Supplied information Block Start

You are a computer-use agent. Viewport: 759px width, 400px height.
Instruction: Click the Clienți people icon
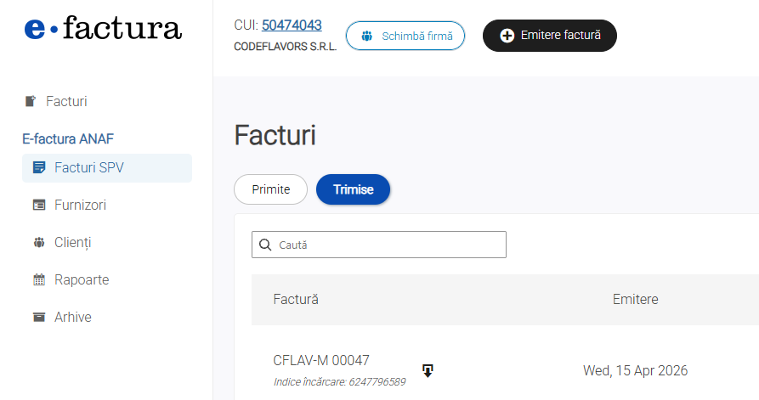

Supplied information Block End
Supplied information Block Start

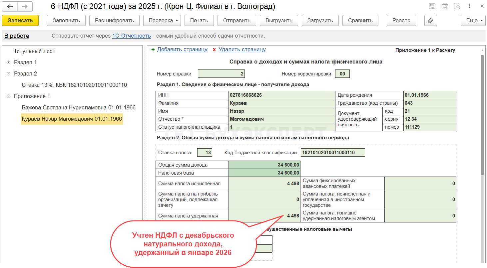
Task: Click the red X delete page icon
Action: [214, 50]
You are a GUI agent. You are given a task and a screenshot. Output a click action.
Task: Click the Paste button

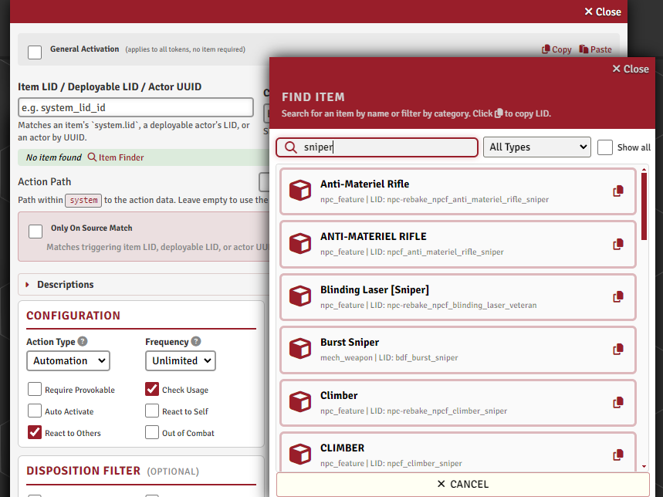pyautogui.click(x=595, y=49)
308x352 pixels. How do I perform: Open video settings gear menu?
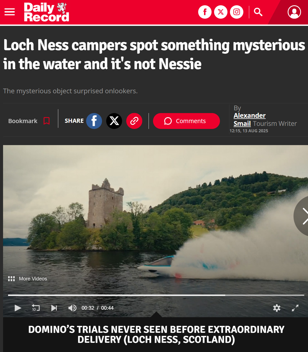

Supplied information Block End
Supplied information Block Start

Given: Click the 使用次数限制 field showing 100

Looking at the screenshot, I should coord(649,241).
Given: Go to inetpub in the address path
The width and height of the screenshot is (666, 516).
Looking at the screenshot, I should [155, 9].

Supplied information Block End

What is needed -> Start with the line above that contains "You are a computer-use" and end with the line that contains "Instruction: Click the Clienți people icon". Write out those lines exactly, and only those.

Answer to the problem ->
You are a computer-use agent. Viewport: 759px width, 400px height.
Instruction: Click the Clienți people icon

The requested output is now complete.